Updated 28th June, 2014
Protestors at the site of the proposed coal mine. |
Three ministers were among four people arrested at a protest aimed at stalling the development of a new open-cut coal mine in northern New South Wales yesterday.
A group of protestors, who included clergy and lay people from the Uniting, Catholic, Anglican and Brethren Churches, prayed on the site in the Leard State Forest with some locking themselves to a cross. They claim to have stopped mining equipment from entering the site for five hours.
One of the arrested ministers, Rev John Brentnall of the Uniting Church in Liverpool Plains, said in a statement that reducing our carbon footprint in Australia won’t mean much if coal is "causing many times more emissions overseas than what we’re saving at home".
"It’s the poor who suffer the most, through unpredictable weather, extreme weather-related events and rising sea levels," he said. "The rich are benefitting at the expense of the poor.

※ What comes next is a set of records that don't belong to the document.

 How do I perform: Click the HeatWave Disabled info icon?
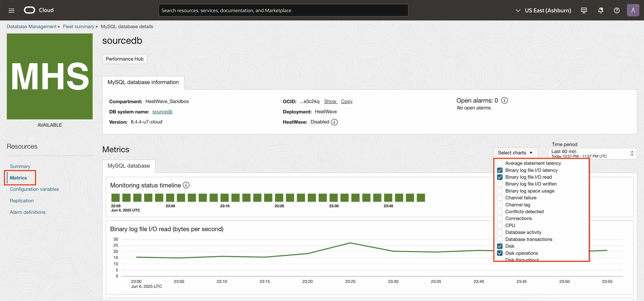(335, 122)
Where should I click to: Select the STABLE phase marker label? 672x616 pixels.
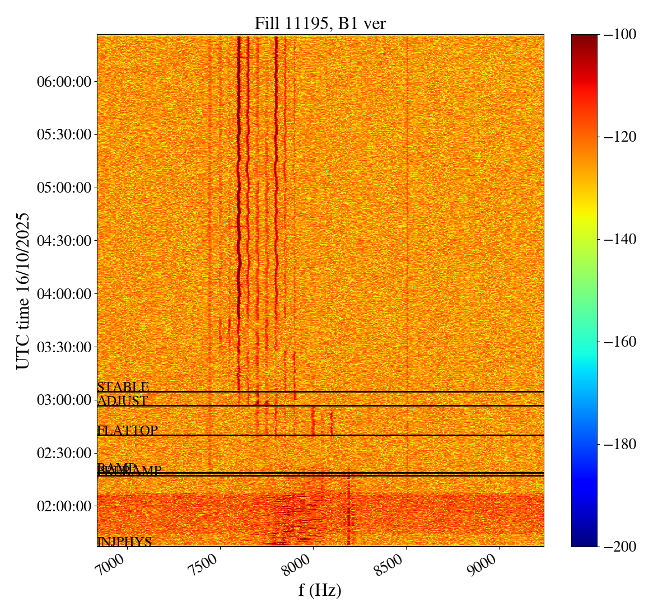pyautogui.click(x=123, y=387)
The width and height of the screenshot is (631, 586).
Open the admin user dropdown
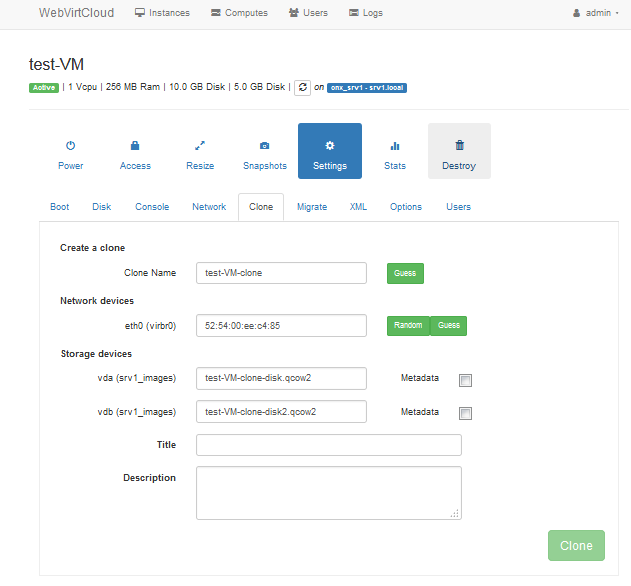[x=595, y=13]
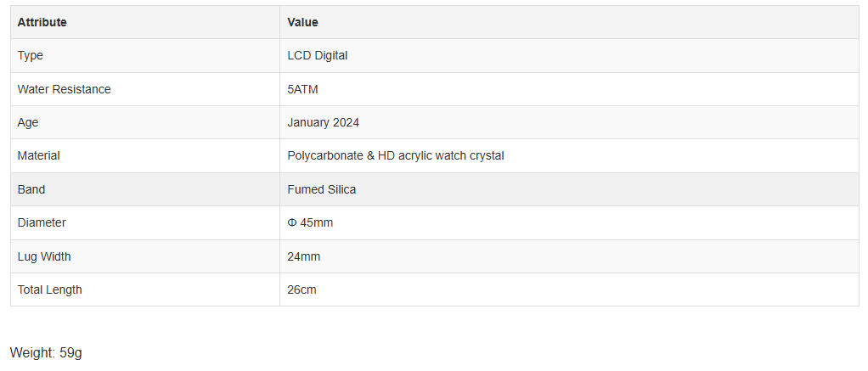
Task: Click the Total Length label
Action: pyautogui.click(x=50, y=289)
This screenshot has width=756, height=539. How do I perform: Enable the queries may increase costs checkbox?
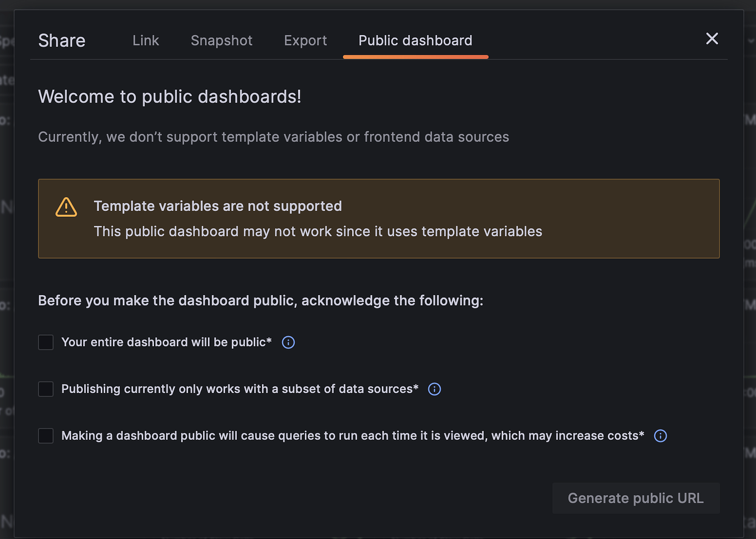click(46, 436)
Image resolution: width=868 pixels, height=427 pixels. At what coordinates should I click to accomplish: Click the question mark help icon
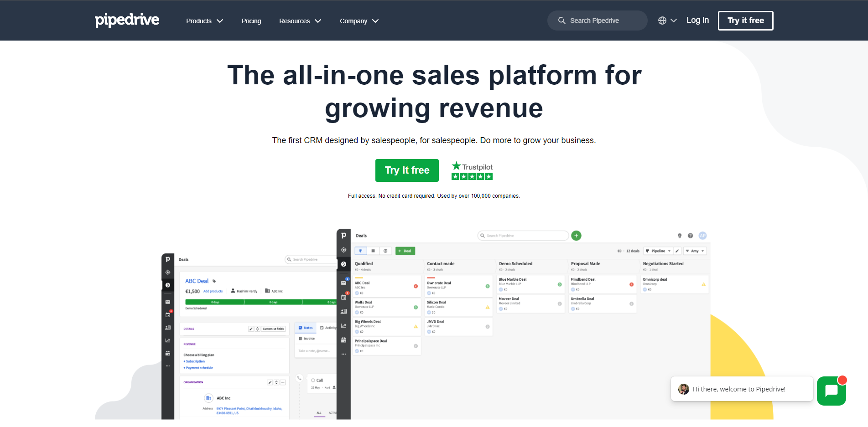[x=690, y=236]
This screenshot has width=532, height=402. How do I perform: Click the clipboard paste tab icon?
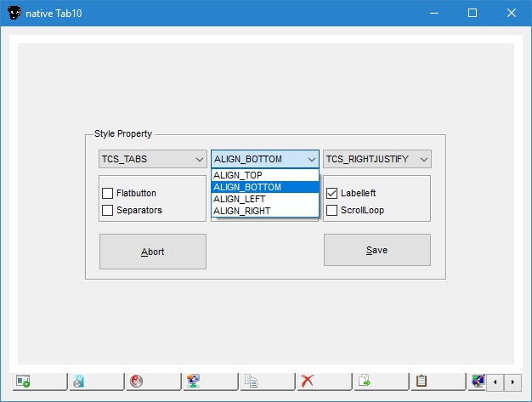coord(422,382)
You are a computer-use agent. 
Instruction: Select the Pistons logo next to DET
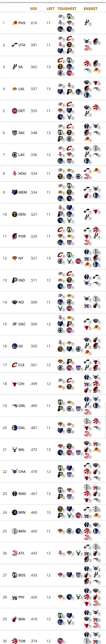coord(15,111)
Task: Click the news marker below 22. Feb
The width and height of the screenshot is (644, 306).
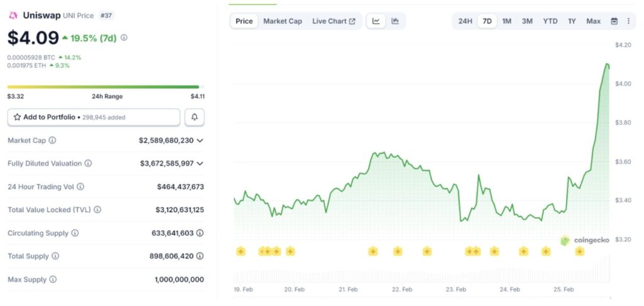Action: coord(397,251)
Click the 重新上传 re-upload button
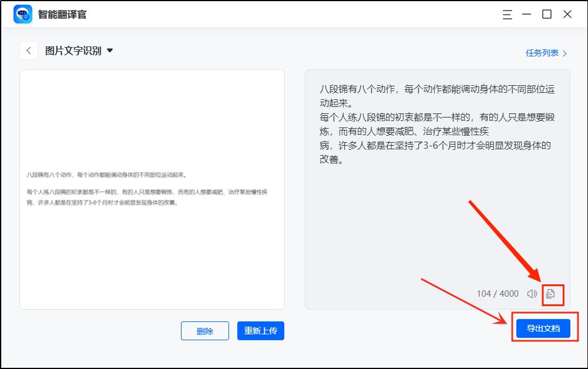The width and height of the screenshot is (588, 369). coord(260,331)
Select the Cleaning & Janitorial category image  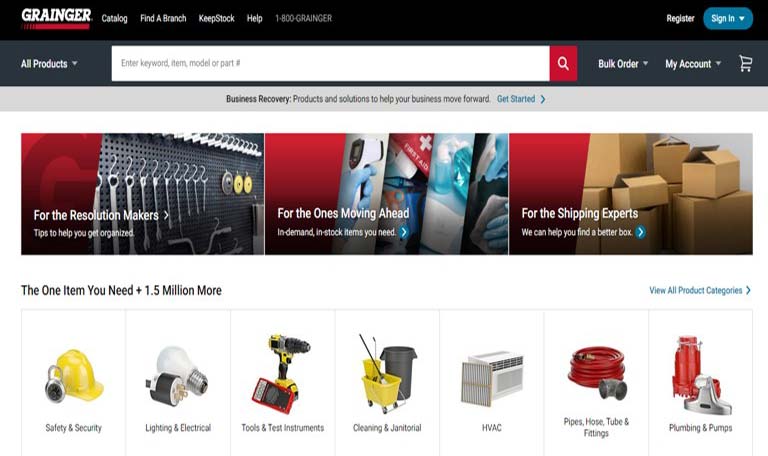pos(387,375)
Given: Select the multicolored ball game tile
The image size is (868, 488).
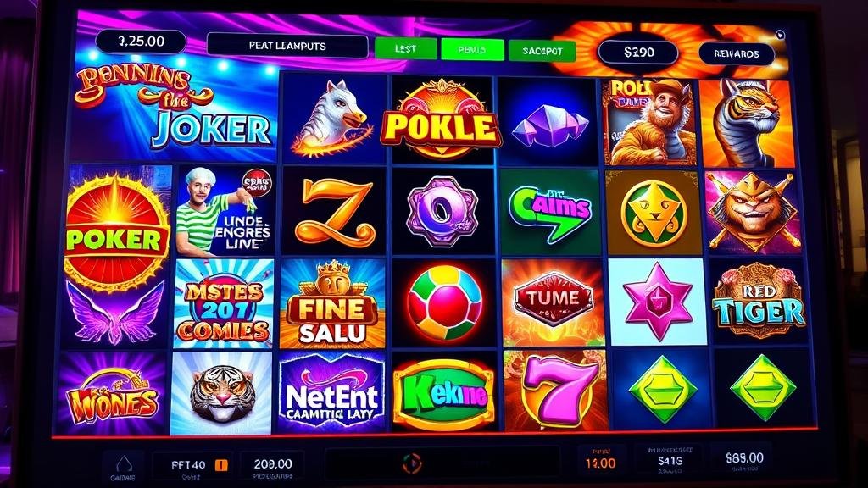Looking at the screenshot, I should coord(444,302).
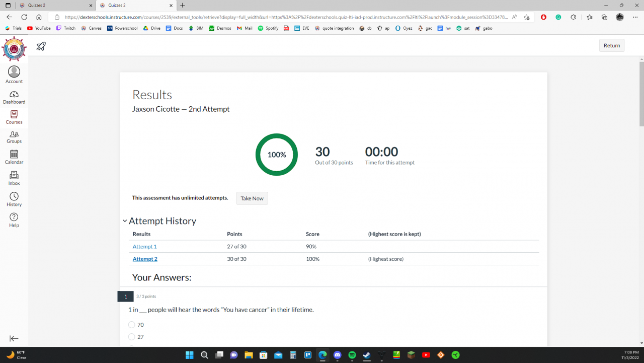Open the Dashboard in Canvas sidebar

tap(14, 97)
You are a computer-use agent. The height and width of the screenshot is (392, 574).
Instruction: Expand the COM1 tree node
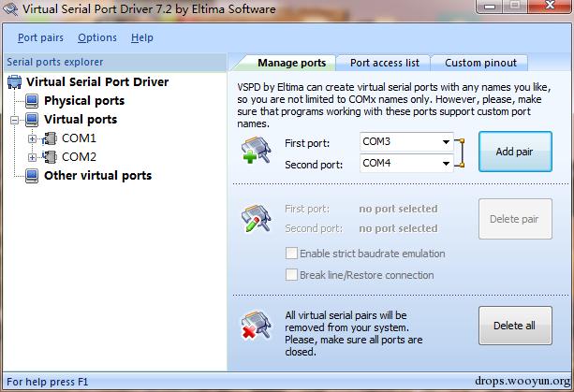[x=32, y=139]
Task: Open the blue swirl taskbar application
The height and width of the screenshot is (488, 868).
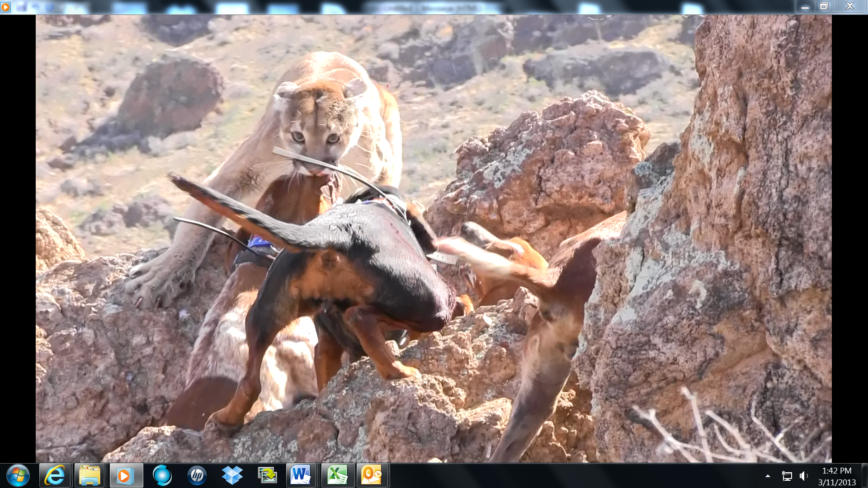Action: (x=162, y=475)
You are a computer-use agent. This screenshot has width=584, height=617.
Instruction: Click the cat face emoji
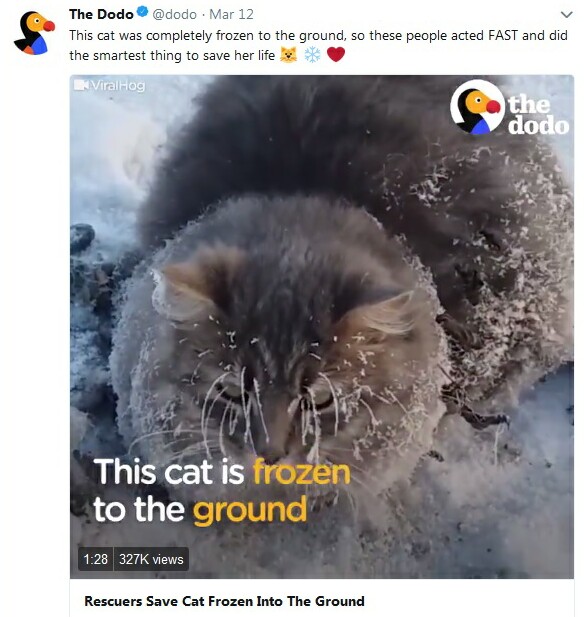point(288,55)
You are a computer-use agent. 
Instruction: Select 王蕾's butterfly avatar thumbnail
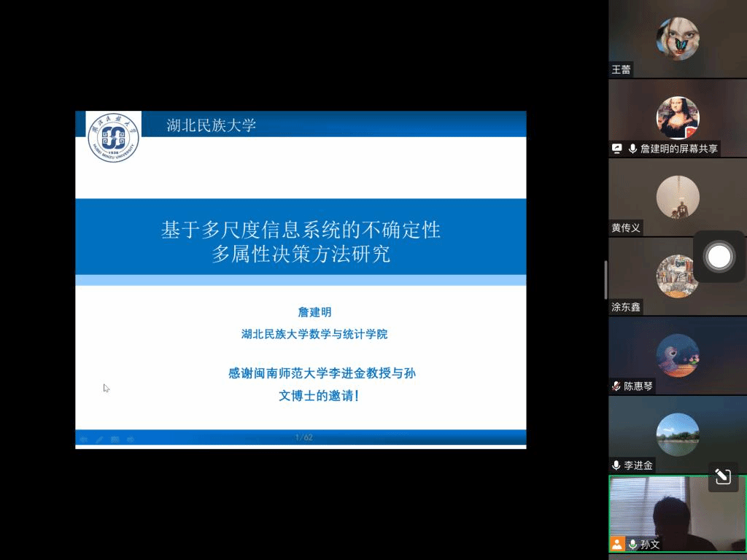point(678,39)
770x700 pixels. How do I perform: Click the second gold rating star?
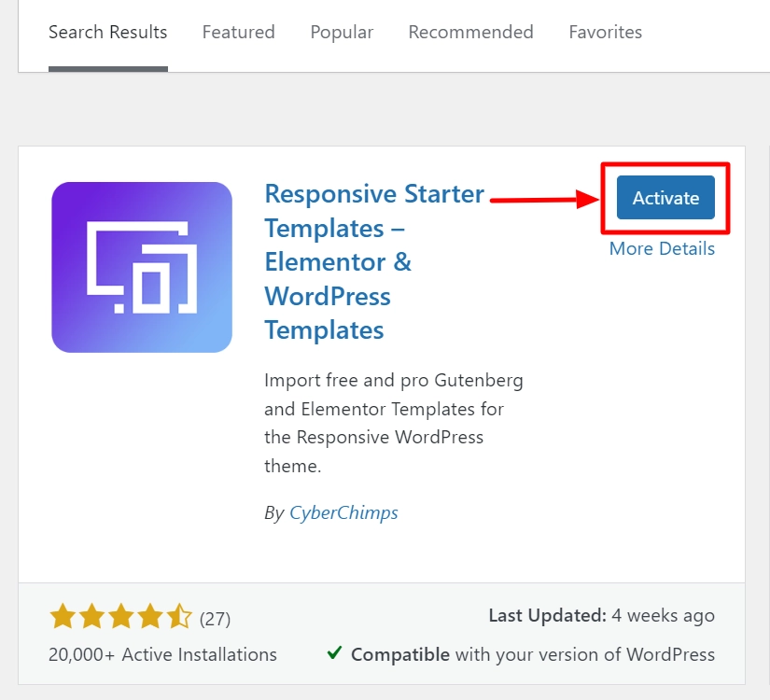coord(91,617)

This is an issue of social justice."
The Australian Religious Response to Climate Change (ARRCC) said Whitehaven Coal’s planned mine at Maules Creek is being made possible using finance from the ANZ Bank and is calling on "religious people" who hold accounts with the bank to write to it and request they stop investing in the project.
More than 200 people have reportedly been arrested protesting the coal mine development.